Dataset excerpts>
▬▬▬
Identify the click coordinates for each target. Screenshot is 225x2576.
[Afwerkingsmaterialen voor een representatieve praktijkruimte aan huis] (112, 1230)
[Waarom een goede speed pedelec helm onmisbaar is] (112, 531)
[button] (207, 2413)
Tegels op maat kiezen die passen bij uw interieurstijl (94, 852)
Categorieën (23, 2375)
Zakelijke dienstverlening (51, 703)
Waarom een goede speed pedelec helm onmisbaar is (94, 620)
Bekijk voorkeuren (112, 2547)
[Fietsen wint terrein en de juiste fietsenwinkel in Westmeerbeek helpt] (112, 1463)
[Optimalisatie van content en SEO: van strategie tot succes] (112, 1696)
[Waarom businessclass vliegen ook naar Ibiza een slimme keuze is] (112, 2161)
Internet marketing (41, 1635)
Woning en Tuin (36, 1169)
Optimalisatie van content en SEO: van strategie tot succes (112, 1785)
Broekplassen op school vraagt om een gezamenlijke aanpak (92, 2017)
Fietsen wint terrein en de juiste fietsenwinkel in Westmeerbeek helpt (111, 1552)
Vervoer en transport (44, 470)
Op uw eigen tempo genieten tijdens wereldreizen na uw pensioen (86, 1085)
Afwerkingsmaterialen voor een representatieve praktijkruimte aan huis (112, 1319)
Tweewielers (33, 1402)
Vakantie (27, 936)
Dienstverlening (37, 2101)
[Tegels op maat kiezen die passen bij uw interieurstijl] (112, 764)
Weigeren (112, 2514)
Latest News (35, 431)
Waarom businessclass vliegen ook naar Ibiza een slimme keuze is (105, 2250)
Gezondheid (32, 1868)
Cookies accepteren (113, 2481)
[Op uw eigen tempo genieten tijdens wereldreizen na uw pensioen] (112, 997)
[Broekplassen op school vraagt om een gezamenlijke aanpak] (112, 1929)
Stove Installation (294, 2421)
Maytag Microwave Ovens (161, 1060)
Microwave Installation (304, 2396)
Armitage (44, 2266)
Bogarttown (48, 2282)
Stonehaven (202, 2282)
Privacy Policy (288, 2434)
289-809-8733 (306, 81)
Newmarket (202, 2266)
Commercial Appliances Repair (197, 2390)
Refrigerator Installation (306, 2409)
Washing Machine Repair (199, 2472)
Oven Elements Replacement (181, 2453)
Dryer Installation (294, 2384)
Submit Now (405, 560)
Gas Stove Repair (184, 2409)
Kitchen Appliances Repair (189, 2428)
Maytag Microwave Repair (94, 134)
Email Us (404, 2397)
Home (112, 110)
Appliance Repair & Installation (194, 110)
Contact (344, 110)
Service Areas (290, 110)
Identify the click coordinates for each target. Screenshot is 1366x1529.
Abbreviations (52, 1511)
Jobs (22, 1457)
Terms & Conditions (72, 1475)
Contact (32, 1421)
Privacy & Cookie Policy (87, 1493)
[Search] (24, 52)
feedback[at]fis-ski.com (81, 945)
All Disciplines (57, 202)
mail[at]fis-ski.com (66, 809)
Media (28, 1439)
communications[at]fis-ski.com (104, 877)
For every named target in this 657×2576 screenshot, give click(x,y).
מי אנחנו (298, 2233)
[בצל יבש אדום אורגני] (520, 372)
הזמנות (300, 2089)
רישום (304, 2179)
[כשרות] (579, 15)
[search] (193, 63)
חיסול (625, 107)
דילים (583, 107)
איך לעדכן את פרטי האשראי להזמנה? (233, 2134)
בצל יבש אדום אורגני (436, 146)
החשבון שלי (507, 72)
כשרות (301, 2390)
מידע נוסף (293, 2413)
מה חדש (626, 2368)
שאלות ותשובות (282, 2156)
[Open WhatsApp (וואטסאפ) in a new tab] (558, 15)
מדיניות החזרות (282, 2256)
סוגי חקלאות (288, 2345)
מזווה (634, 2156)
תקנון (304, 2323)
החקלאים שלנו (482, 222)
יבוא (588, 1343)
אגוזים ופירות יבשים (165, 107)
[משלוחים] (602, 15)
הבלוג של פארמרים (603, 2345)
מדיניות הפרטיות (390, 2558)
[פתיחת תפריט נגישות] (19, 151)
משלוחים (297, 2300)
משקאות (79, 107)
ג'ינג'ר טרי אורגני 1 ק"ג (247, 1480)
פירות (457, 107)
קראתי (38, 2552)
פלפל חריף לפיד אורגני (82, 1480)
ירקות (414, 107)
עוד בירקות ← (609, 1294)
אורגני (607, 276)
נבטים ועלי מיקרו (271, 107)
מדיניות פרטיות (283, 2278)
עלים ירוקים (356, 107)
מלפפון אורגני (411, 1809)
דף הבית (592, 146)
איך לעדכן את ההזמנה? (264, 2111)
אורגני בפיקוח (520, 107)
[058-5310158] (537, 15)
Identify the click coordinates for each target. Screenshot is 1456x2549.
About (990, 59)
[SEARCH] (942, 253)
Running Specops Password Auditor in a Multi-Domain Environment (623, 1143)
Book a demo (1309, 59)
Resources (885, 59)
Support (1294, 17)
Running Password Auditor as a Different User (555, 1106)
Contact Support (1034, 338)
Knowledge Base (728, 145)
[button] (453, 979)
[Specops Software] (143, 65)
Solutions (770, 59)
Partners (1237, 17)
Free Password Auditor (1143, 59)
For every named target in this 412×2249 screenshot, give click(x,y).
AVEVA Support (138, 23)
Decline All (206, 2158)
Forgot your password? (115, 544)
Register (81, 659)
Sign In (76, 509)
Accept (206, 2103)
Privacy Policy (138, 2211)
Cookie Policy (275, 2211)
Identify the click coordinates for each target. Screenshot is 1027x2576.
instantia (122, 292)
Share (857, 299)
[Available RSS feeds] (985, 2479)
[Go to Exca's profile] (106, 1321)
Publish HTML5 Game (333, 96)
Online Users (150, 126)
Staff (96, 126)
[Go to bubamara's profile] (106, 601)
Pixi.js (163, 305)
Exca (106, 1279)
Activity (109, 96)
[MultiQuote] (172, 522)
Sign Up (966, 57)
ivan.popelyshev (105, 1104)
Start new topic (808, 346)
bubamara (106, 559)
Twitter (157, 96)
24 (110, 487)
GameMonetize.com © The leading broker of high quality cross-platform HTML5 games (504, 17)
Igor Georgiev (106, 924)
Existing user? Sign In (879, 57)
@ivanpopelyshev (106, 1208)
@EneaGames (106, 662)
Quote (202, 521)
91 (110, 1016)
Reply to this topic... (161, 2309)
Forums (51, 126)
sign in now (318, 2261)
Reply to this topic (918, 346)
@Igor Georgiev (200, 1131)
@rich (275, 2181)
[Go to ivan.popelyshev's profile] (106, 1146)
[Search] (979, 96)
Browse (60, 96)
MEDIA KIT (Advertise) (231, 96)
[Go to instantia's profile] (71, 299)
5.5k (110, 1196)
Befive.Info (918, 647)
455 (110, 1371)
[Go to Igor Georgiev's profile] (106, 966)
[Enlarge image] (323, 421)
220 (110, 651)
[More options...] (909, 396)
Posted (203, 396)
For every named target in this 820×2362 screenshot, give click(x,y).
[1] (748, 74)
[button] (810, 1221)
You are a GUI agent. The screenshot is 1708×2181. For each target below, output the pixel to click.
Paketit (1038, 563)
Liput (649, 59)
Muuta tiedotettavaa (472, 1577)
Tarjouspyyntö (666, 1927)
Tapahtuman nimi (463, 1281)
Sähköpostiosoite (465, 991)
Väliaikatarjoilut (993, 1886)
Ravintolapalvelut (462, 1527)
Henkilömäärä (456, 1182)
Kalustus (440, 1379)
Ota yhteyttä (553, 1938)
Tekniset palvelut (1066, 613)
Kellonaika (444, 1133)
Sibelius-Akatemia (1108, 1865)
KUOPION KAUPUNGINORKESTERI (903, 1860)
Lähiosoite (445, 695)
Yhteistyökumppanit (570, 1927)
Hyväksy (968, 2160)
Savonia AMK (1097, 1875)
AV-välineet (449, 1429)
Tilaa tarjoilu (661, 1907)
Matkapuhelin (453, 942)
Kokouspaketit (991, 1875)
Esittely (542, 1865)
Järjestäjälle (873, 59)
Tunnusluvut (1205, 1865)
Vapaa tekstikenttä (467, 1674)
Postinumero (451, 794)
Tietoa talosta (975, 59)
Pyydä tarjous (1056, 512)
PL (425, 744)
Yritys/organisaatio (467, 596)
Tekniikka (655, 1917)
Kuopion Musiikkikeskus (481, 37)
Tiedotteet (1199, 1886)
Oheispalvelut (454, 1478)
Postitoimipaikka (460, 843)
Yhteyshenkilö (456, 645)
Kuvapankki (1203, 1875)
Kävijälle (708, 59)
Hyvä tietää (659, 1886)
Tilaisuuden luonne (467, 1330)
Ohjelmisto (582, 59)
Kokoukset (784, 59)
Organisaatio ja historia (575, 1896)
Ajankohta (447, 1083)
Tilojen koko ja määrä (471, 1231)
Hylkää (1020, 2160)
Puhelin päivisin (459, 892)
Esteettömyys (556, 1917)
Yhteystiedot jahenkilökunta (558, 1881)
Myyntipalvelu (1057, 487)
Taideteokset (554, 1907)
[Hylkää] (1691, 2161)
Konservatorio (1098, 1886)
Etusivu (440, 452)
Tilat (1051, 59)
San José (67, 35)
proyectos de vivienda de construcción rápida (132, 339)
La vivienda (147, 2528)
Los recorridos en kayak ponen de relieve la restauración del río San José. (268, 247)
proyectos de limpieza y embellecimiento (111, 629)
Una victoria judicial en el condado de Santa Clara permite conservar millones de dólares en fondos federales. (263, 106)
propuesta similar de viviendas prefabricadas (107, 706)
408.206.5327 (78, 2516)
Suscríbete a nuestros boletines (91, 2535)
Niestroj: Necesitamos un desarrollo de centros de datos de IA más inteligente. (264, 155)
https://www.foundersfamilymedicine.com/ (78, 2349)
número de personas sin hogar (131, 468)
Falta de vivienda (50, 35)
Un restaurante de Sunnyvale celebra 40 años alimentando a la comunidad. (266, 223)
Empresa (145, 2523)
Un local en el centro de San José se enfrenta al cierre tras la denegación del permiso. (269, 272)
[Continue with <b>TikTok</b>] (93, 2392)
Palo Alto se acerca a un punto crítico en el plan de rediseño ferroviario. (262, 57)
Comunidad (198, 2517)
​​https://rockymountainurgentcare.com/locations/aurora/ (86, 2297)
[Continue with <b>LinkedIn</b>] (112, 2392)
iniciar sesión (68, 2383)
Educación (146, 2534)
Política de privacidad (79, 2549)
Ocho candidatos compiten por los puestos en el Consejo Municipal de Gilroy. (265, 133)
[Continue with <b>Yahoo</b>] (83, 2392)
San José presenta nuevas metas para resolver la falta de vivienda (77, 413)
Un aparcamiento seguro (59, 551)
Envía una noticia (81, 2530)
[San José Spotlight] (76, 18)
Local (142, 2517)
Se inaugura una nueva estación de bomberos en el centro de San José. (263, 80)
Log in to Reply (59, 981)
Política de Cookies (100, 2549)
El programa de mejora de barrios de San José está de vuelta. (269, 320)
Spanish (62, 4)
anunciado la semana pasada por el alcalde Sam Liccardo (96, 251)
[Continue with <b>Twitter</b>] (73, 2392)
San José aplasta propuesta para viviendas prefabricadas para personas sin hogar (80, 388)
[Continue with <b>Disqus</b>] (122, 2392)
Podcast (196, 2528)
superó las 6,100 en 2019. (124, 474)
▬▬▬
Set down, from the entries above, exactly the lines from the one with "[button] (810, 1221)" up to and including the one with "Etusivu (440, 452)", and no other lines.

Exercise solution>
[button] (810, 1221)
You are a GUI agent. The screenshot is 1708×2181. For each target below, output the pixel to click.
Paketit (1038, 563)
Liput (649, 59)
Muuta tiedotettavaa (472, 1577)
Tarjouspyyntö (666, 1927)
Tapahtuman nimi (463, 1281)
Sähköpostiosoite (465, 991)
Väliaikatarjoilut (993, 1886)
Ravintolapalvelut (462, 1527)
Henkilömäärä (456, 1182)
Kalustus (440, 1379)
Ota yhteyttä (553, 1938)
Tekniset palvelut (1066, 613)
Kellonaika (444, 1133)
Sibelius-Akatemia (1108, 1865)
KUOPION KAUPUNGINORKESTERI (903, 1860)
Lähiosoite (445, 695)
Yhteistyökumppanit (570, 1927)
Hyväksy (968, 2160)
Savonia AMK (1097, 1875)
AV-välineet (449, 1429)
Tilaa tarjoilu (661, 1907)
Matkapuhelin (453, 942)
Kokouspaketit (991, 1875)
Esittely (542, 1865)
Järjestäjälle (873, 59)
Tunnusluvut (1205, 1865)
Vapaa tekstikenttä (467, 1674)
Postinumero (451, 794)
Tietoa talosta (975, 59)
Pyydä tarjous (1056, 512)
PL (425, 744)
Yritys/organisaatio (467, 596)
Tekniikka (655, 1917)
Kuopion Musiikkikeskus (481, 37)
Tiedotteet (1199, 1886)
Oheispalvelut (454, 1478)
Postitoimipaikka (460, 843)
Yhteyshenkilö (456, 645)
Kuvapankki (1203, 1875)
Kävijälle (708, 59)
Hyvä tietää (659, 1886)
Tilaisuuden luonne (467, 1330)
Ohjelmisto (582, 59)
Kokoukset (784, 59)
Organisaatio ja historia (575, 1896)
Ajankohta (447, 1083)
Tilojen koko ja määrä (471, 1231)
Hylkää (1020, 2160)
Puhelin päivisin (459, 892)
Esteettömyys (556, 1917)
Yhteystiedot jahenkilökunta (558, 1881)
Myyntipalvelu (1057, 487)
Taideteokset (554, 1907)
[Hylkää] (1691, 2161)
Konservatorio (1098, 1886)
Etusivu (440, 452)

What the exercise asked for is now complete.